● **GOAL**: In the passage about the farmer and the dwarf, what did the farmer offer his visitor?

=== SUPPLIED PASSAGE ===

The farmer peered through the twilight, searching for the source, but saw no one about. Unsure if he had imagined the reply, he shrugged and added, “Well, whoever you are, come to the cottage at Christmas and show yourself.”
The next day he set to work, patching walls and re-thatching the roof, for the farm had fallen into a horrible state of disrepair. He stabled his herd in the cowshed, but not long afterward, one of his best cows mysterious went dry. In the back of his mind, he feared the curse of the farm would plague him as well.
Still, when Christmas Eve arrived there was a fat goose for the family feast, and plenty of ale. In the middle of dinner, as the family enjoyed their holiday fare, the door suddenly burst open with a gust of cold air.
A small gnarled man dressed in gray stood on the threshold. He surveyed them for a moment, taking in the shocked faces of the children, then called out a Christmas greeting. The farmer instantly recognized the croaking-toad voice he had heard the evening of his arrival, and invited his strange visitor inside. He offered the dwarf a plate of goose, and a mug of ale.
“You must come to the cowshed on New Year’s Eve so I may return the favor in kind,” the dwarf informed his anxious host after he had feasted.

=== PROVIDED RECORDS ===

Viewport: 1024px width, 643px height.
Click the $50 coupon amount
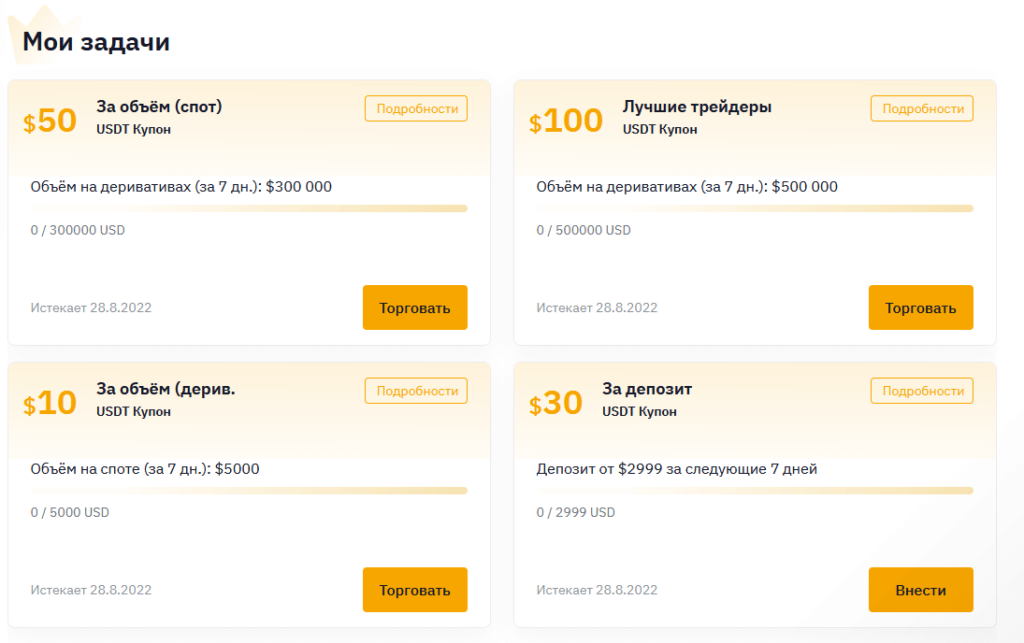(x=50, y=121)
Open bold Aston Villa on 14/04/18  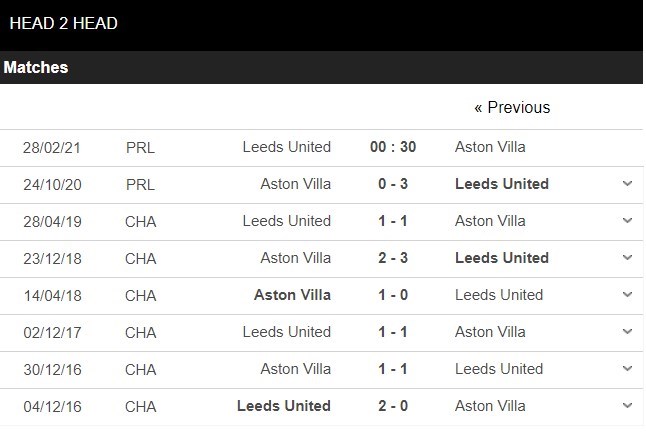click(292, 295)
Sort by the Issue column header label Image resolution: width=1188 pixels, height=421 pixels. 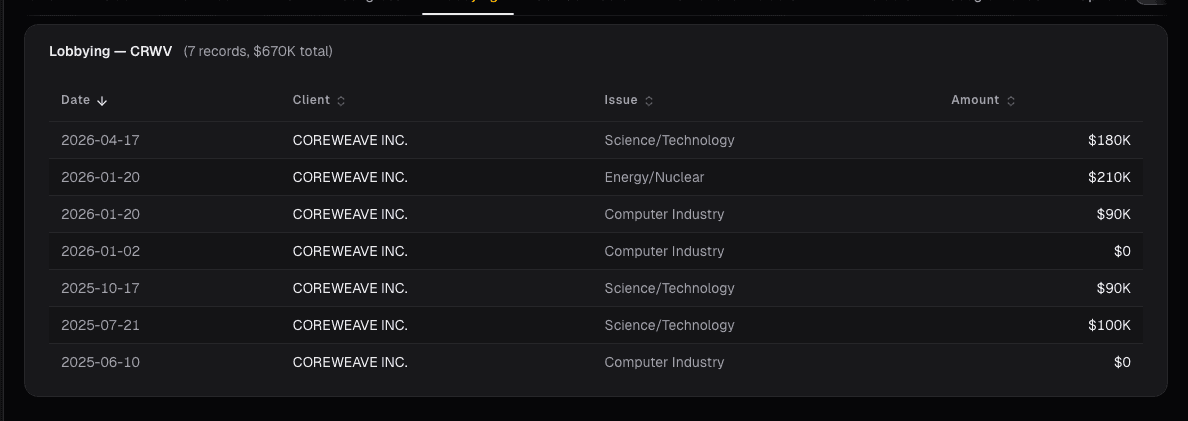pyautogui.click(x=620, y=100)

===

● **ANSWER TO THE PROBLEM**: A plate of goose and a mug of ale.